The ceremony was equally austere: at his grandfather’s request there were no readings, there was nothing – except for a CD of discordant and exotic guitar music, presumably chosen by his grandfather.

When the song was done, the coffin trundled abruptly into the flames. David felt the briskness like a punch. It was as if the old man had been quick to get off stage, eager to flee this life – or keen to be relieved of some burden.

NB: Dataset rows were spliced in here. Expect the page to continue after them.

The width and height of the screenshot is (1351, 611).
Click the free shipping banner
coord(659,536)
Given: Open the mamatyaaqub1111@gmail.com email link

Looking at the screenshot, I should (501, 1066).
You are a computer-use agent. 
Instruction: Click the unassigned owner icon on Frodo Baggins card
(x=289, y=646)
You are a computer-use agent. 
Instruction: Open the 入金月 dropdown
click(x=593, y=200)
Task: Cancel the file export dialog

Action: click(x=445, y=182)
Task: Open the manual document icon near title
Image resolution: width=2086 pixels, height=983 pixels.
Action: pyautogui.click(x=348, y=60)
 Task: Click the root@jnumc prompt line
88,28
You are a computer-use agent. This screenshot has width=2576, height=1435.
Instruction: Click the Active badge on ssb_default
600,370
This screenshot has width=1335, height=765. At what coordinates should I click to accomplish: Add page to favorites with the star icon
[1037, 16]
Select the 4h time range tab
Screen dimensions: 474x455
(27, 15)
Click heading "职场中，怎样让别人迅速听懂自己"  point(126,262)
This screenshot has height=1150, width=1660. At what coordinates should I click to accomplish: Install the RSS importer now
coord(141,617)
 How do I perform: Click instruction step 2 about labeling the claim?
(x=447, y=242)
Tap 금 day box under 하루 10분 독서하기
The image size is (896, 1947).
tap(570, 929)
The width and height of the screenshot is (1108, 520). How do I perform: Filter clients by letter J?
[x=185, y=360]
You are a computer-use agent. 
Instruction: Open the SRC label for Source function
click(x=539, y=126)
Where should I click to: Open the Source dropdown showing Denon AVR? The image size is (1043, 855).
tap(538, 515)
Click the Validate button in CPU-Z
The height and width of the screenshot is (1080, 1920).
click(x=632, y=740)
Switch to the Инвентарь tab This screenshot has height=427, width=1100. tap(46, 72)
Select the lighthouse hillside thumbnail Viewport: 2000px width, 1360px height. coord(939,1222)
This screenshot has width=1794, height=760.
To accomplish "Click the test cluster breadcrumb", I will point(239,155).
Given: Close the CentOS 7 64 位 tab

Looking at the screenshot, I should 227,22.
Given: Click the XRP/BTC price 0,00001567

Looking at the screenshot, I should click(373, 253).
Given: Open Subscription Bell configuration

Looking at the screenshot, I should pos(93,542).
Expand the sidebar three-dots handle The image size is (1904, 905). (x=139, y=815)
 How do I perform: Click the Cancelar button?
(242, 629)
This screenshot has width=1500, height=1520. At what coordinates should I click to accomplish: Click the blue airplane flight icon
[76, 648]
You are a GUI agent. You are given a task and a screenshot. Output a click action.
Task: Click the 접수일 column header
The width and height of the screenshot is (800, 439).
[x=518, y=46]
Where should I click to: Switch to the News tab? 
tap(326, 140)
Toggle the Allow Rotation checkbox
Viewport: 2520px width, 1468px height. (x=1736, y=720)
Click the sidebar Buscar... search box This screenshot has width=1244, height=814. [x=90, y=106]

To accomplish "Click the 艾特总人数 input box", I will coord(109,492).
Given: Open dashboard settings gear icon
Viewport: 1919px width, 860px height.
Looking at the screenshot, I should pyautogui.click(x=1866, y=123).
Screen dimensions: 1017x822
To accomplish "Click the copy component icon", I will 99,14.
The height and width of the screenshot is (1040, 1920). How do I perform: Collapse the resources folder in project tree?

That afternoon David drove deep into the desert, seeking the most remote location, as if he could lose his sadness in the wasteland. Under an ominously stormy sky, he scattered the ashes between the prickly pears and the crucifixion thorns. He stood for a minute and watched the ashes disperse, then walked to his car. As he returned to the city, the first fat raindrops smacked the windscreen; by the time he reached his motel a real desert storm had kicked up – jagged arcs of lightning volting between the black and evil clouds.

His flight was looming. He began to pack. And then the motel phone trilled. His ex girlfriend maybe? She’d been calling on and off the last couple of days: trying to elevate David’s mood. Being a good friend.

David reached for the phone and answered.

‘Uh-huh?’

It wasn’t his ex. It was a breezy American accent.

‘David Martinez? Frank Antonescu…’

‘Uh…hello.’

‘I’m your grandfather’s lawyer! First of all, can I say – I’m so sorry to hear of your bereavement.’